Dataset records:
★ ★ ★ ★ ★

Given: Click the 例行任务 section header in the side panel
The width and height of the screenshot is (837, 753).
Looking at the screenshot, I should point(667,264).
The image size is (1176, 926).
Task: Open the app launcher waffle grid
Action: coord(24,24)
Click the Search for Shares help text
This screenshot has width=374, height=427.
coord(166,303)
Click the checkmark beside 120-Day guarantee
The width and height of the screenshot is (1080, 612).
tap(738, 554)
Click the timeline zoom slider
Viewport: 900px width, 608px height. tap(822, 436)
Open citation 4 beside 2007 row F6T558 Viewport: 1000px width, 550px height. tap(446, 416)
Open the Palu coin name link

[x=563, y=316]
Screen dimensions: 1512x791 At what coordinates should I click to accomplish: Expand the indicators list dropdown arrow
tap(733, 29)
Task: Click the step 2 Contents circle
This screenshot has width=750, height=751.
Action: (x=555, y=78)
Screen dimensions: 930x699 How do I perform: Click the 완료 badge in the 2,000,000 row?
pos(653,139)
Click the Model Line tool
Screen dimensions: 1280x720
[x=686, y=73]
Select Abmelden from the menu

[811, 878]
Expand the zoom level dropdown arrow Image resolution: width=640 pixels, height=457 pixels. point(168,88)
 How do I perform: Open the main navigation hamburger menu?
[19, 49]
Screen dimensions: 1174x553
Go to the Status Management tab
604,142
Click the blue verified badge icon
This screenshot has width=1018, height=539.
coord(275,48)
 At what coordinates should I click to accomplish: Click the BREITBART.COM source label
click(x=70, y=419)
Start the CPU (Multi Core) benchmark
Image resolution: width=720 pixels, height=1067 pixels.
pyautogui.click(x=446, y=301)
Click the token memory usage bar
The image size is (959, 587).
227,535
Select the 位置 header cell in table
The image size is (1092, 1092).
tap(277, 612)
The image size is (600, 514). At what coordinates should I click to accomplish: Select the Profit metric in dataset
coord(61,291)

★ ★ ★ ★ ★

**Direction**
Copy out, word for word, every line from the one containing "Click the token memory usage bar" through the end of the records, both ends included.

**Completed exercise**
Click the token memory usage bar
The image size is (959, 587).
227,535
Select the 位置 header cell in table
The image size is (1092, 1092).
tap(277, 612)
The image size is (600, 514). At what coordinates should I click to accomplish: Select the Profit metric in dataset
coord(61,291)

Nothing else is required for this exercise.